(Given data Opens)

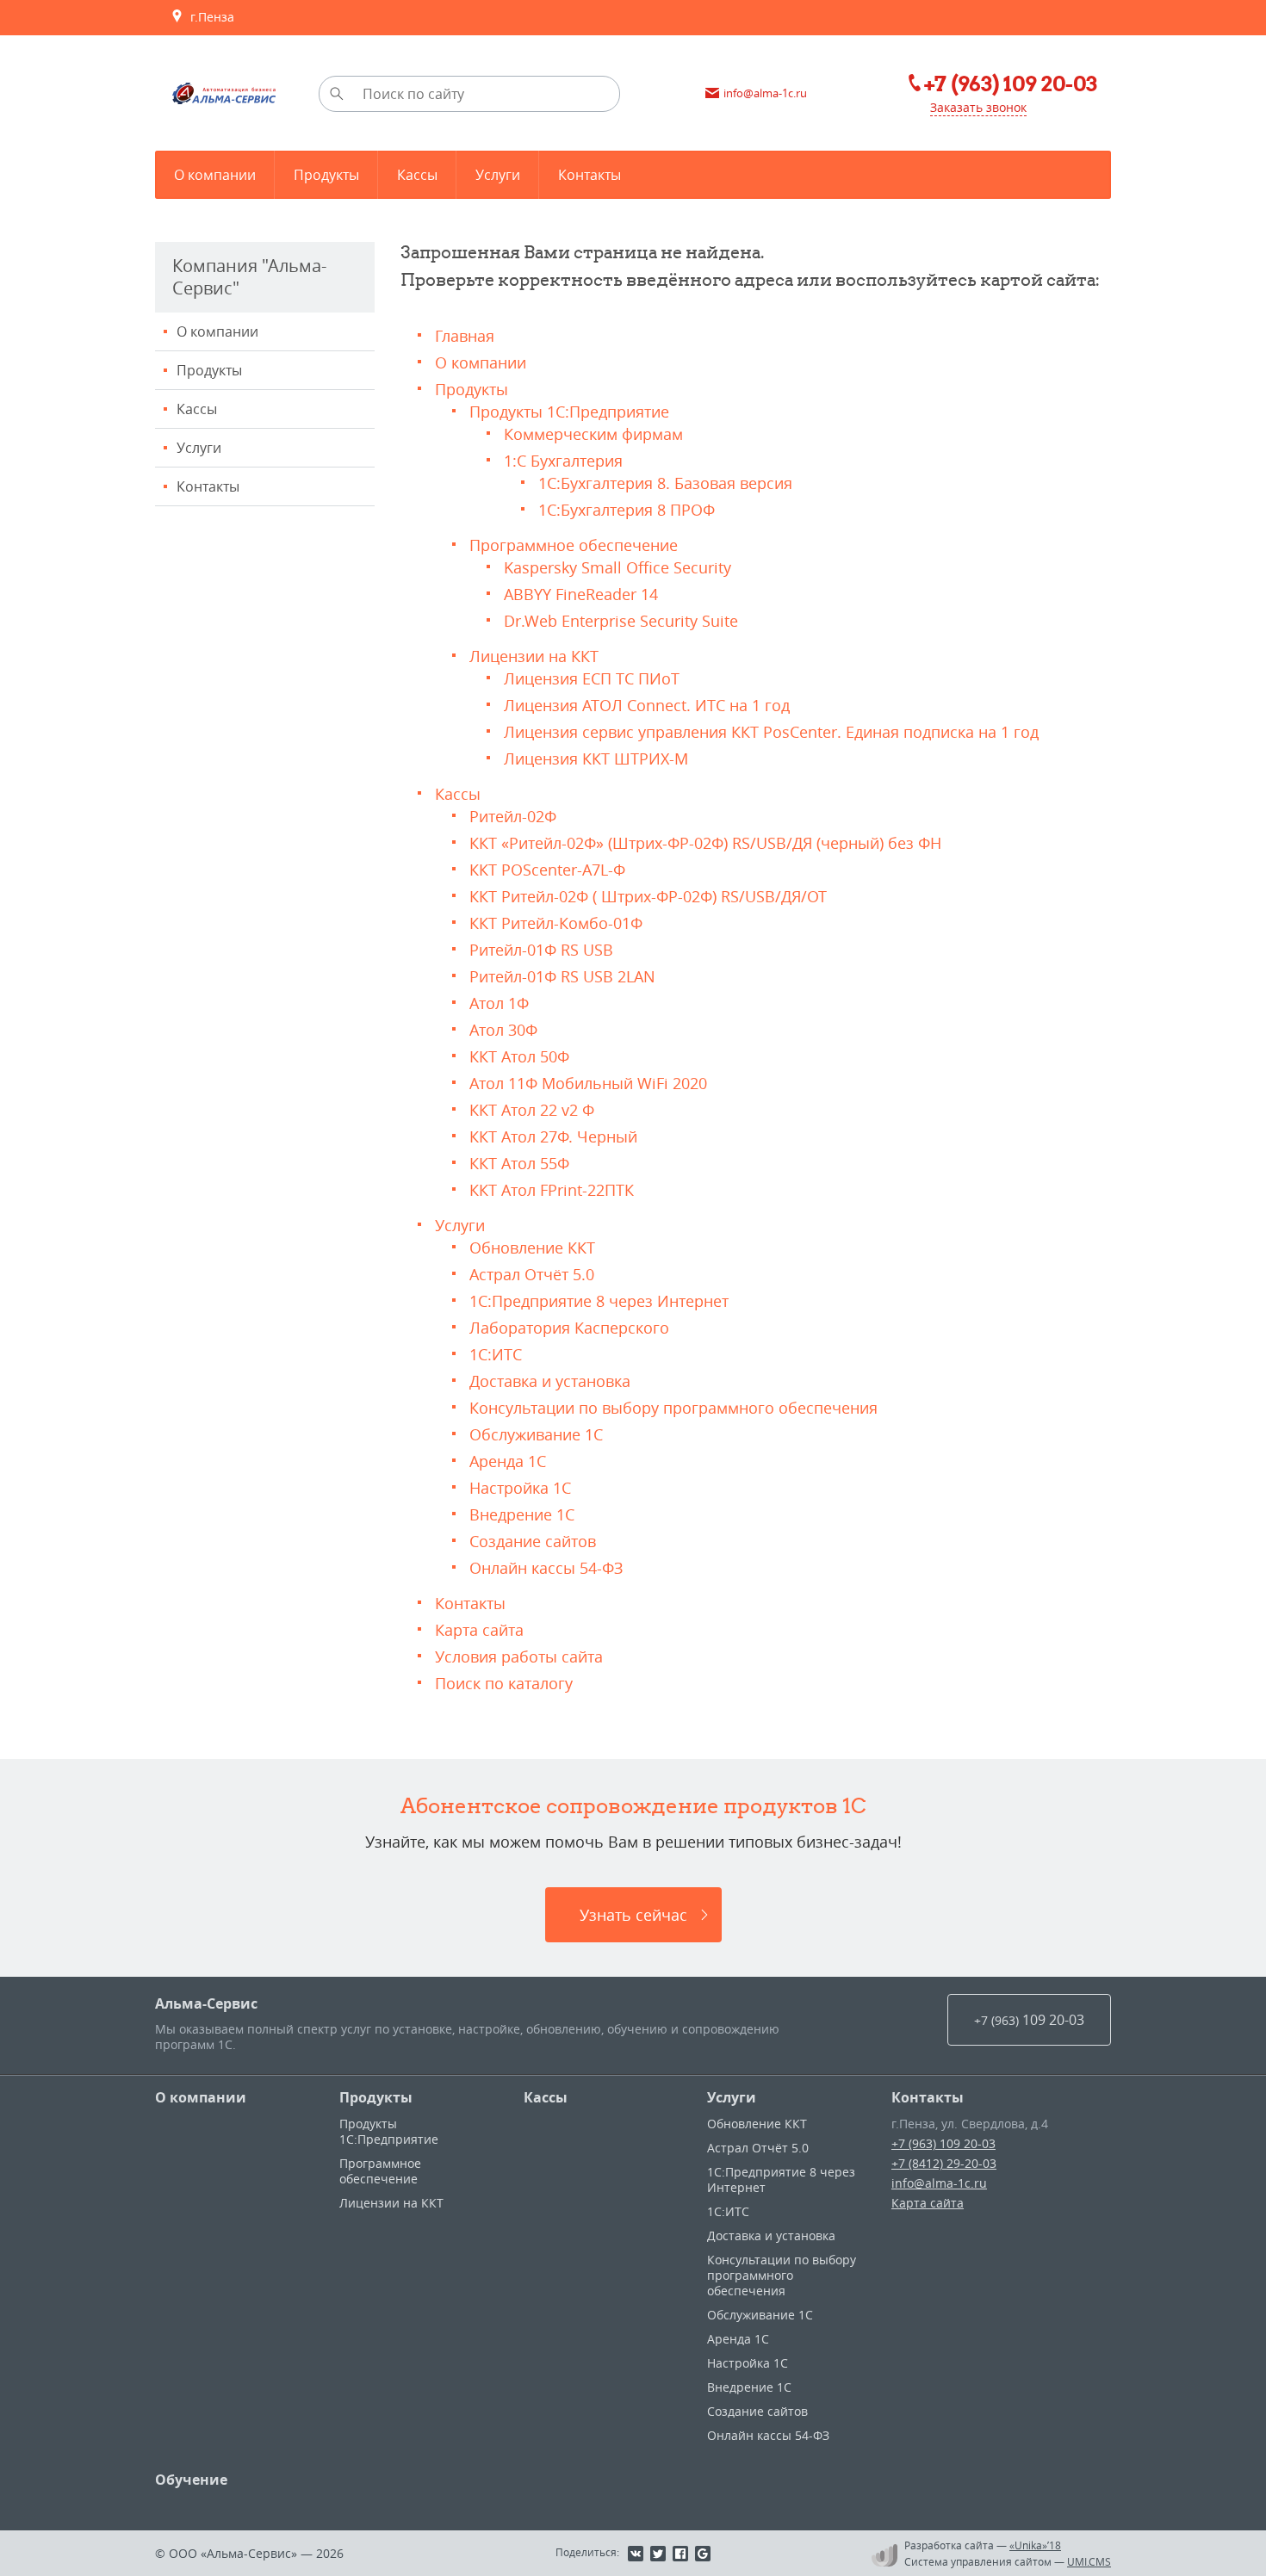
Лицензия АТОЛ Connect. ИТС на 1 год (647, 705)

(Given data Closes)
(Given data Opens)

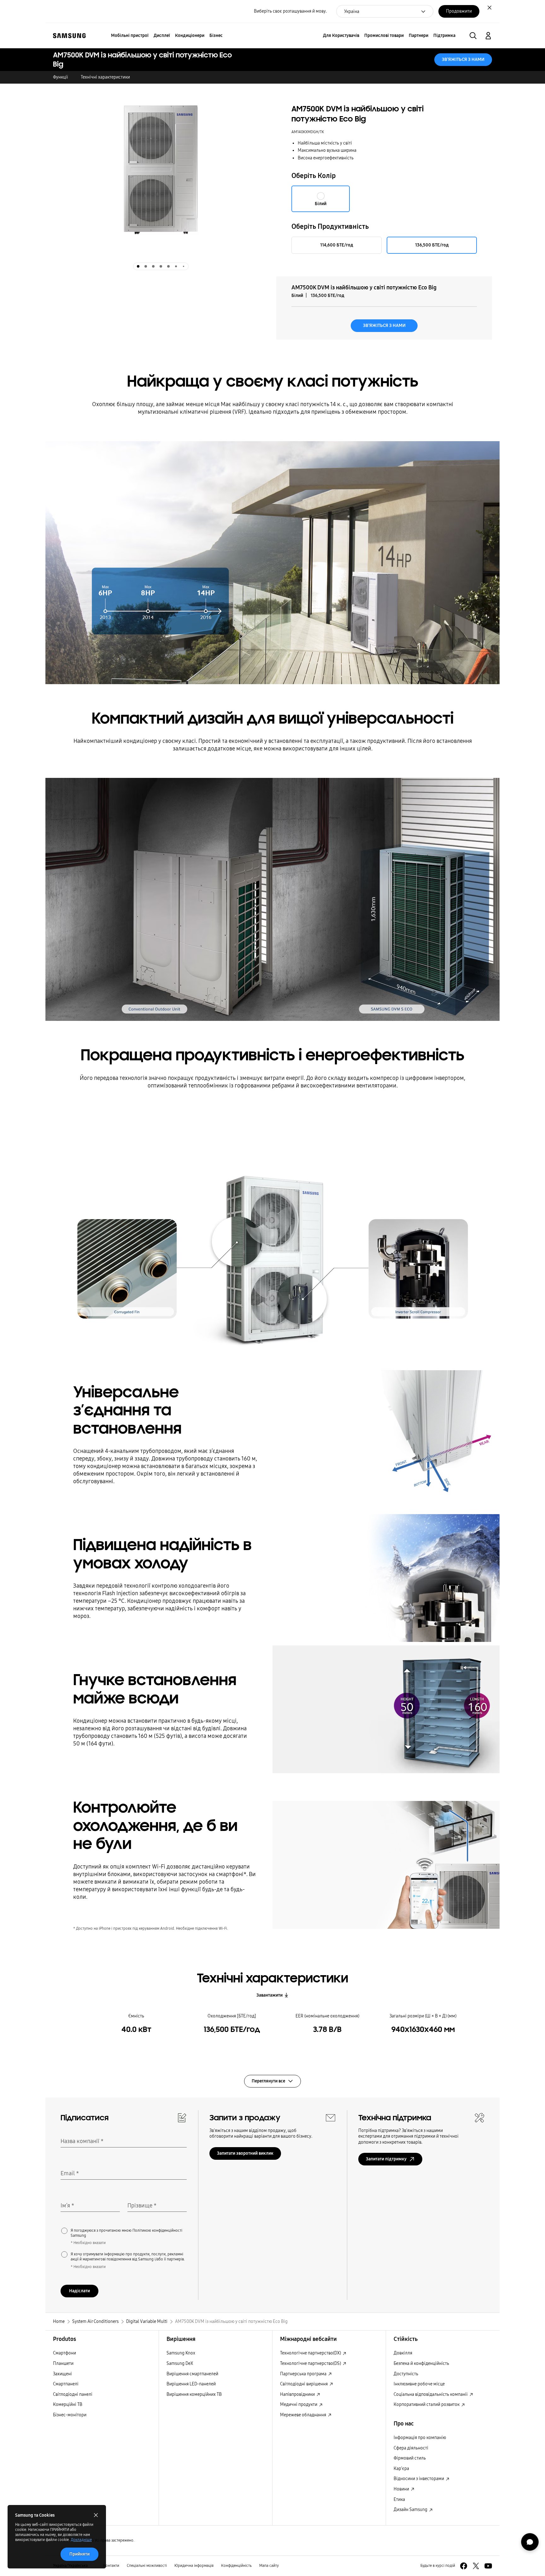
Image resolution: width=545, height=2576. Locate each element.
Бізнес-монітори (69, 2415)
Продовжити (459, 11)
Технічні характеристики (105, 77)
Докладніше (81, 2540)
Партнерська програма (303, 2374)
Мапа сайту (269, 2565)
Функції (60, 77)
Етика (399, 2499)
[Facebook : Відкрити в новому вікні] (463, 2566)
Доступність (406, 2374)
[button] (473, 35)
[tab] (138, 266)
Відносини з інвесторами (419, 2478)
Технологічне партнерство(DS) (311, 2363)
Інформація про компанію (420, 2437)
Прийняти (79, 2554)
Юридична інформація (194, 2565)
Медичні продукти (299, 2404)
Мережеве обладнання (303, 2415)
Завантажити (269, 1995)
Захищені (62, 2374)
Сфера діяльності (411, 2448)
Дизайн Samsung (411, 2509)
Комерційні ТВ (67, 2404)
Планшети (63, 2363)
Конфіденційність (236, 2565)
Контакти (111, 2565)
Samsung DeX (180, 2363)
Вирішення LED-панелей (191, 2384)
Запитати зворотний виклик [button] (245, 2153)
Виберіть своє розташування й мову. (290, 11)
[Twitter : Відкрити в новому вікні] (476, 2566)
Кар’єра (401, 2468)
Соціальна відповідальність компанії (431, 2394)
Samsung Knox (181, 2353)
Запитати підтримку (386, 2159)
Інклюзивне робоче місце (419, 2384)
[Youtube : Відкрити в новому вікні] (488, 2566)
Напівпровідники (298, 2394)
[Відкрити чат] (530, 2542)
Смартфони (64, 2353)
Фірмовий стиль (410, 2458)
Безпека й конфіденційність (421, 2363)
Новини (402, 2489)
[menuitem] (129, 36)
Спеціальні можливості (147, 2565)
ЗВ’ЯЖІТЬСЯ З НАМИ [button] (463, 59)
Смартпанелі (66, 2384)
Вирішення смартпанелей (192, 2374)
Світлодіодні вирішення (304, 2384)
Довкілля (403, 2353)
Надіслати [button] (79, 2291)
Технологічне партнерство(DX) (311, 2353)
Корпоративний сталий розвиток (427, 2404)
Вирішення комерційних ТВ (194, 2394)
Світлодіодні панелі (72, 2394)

(Given data Closes)

What to produce: Of all the entries above, repeat only the lines from the line that has "[tab] (138, 266)" to the line that has "Світлодіодні панелі (72, 2394)", both lines included, exactly.

Solution to this exercise:
[tab] (138, 266)
Відносини з інвесторами (419, 2478)
Технологічне партнерство(DS) (311, 2363)
Інформація про компанію (420, 2437)
Прийняти (79, 2554)
Юридична інформація (194, 2565)
Медичні продукти (299, 2404)
Мережеве обладнання (303, 2415)
Завантажити (269, 1995)
Захищені (62, 2374)
Сфера діяльності (411, 2448)
Дизайн Samsung (411, 2509)
Комерційні ТВ (67, 2404)
Планшети (63, 2363)
Конфіденційність (236, 2565)
Контакти (111, 2565)
Samsung DeX (180, 2363)
Вирішення LED-панелей (191, 2384)
Запитати зворотний виклик [button] (245, 2153)
Виберіть своє розташування й мову. (290, 11)
[Twitter : Відкрити в новому вікні] (476, 2566)
Кар’єра (401, 2468)
Соціальна відповідальність компанії (431, 2394)
Samsung Knox (181, 2353)
Запитати підтримку (386, 2159)
Інклюзивне робоче місце (419, 2384)
[Youtube : Відкрити в новому вікні] (488, 2566)
Напівпровідники (298, 2394)
[Відкрити чат] (530, 2542)
Смартфони (64, 2353)
Фірмовий стиль (410, 2458)
Безпека й конфіденційність (421, 2363)
Новини (402, 2489)
[menuitem] (129, 36)
Спеціальні можливості (147, 2565)
ЗВ’ЯЖІТЬСЯ З НАМИ [button] (463, 59)
Смартпанелі (66, 2384)
Вирішення смартпанелей (192, 2374)
Світлодіодні вирішення (304, 2384)
Довкілля (403, 2353)
Надіслати [button] (79, 2291)
Технологічне партнерство(DX) (311, 2353)
Корпоративний сталий розвиток (427, 2404)
Вирішення комерційних ТВ (194, 2394)
Світлодіодні панелі (72, 2394)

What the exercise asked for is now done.